My mama told me when I was young
We are all born superstars
She rolled my hair and put my lipstick on
In the glass of her boudoir.

“There’s nothin’ wrong with lovin’ who you are”
she said, “cause he made you perfect, babe
So hold your head up girl and you’ll go far,
listen to me when I say”

I’m beautiful in my way
’cause God makes no mistakes
I’m on the right track baby
I was born this way.

Don’t hide yourself in regret
Just love yourself and you’re set
I’m on the right track baby
I was born this way.

If you’re a Lady Gaga fan, you’ll recognize that the lyrics are from Born This Way. This is a song about acceptance of yourself, of others and not changing who you are. It’s a great message.

But, I challenge you to stop for a second and picture yourself getting the news that your newborn child may have a hearing loss or be completely deaf. The information you get, and how quickly you get it, could change the outcome for your child and family. There is an article in this week’s St. Louis Post-Dispatch that caused me to pause and think about this very thing. You can read the article here: http://tinyurl.com/7w359fb.

I think we can all agree that early detection in anything is ideal. The sooner you know something the sooner you can decide on a course of treatment. It’s the minute you say “treatment” where the divide begins.

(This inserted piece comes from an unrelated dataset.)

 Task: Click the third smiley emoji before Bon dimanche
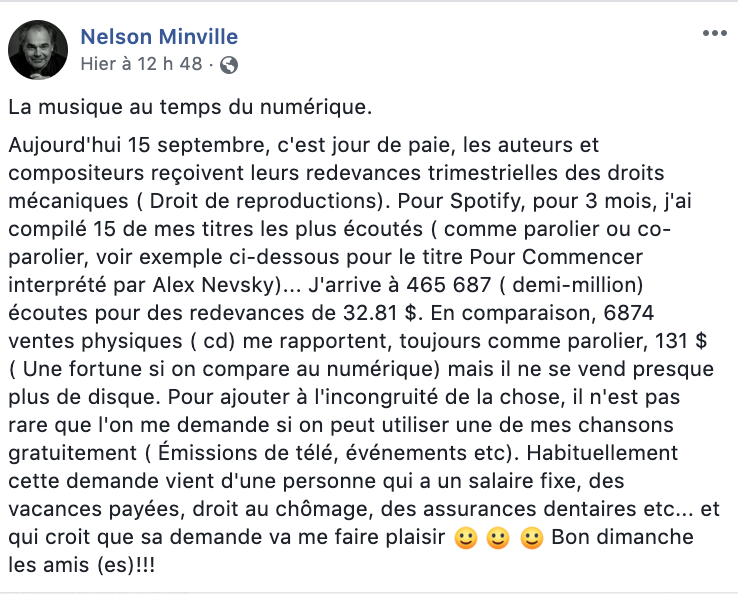[532, 538]
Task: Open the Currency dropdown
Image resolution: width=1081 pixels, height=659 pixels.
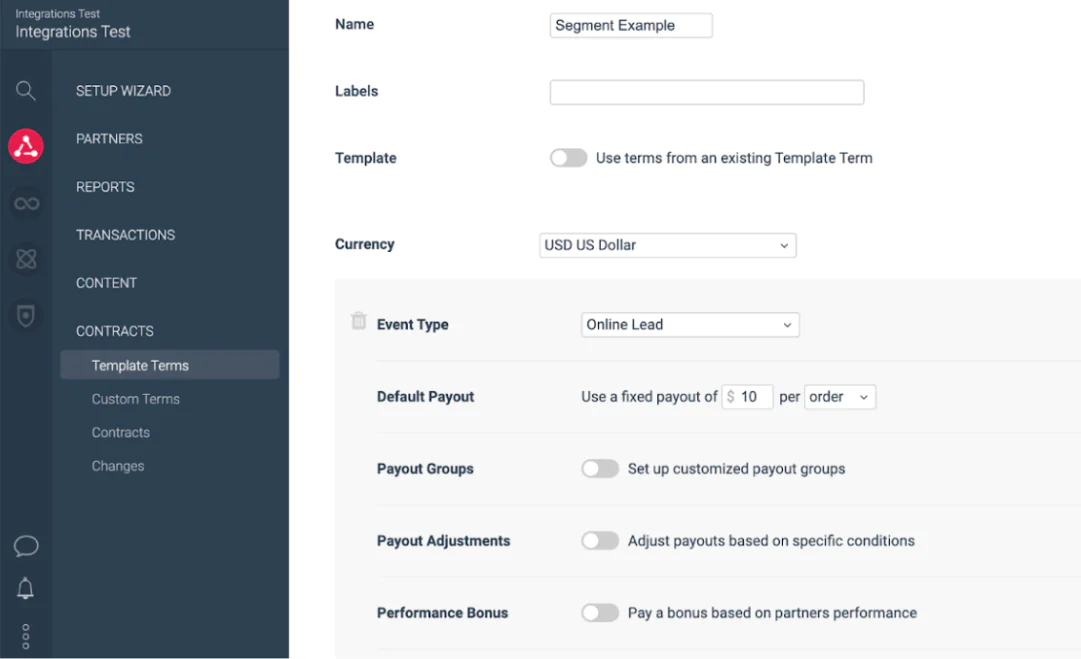Action: pyautogui.click(x=667, y=245)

There appears to be a rather large division on this issue. On one side are the people who believe that learning and teaching the child American Sign Language is the only viable course of action. They don’t believe there is anything wrong with being born deaf; there is nothing to fix. In the language of Lady Gaga, some babies are “born this way,” and that is true.

On the other side are people who believe that there are other options for children and families – both medically and educationally– and that those children and families have the right to the information they need to make that choice. With advances in technology, many babies who are born deaf or hard of hearing can learn to listen and talk. With proper amplification and training (especially when provided very early), they can join their normally hearing peers in schools, sports and other activities.  See 2-year old Eric sing the ABCs here:

What parents hope and dream for their children is a deeply personal expression of personal values and beliefs. Having the information needed to make choices that fit those beliefs is a right that we all share.

There is a private family foundation who’s mission is to provide money to schools and programs that teach children who are deaf or hard of hearing to listen and talk. I had the privilege of sitting in on a meeting this weekend with the advisers to this foundation. This is a thoughtful group of people whose mission isn’t to rid the world of American Sign Language, but to educate the parents of newly diagnosed newborns as to what their options are and to provide support to schools, teachers, doctors and others who work with children who are deaf or hard of hearing .

As with most controversial topics, the minute one side believes that their way is the only way and communication is cut off between the two sides, change becomes far more difficult.

And the only ones who truly suffer? The kids.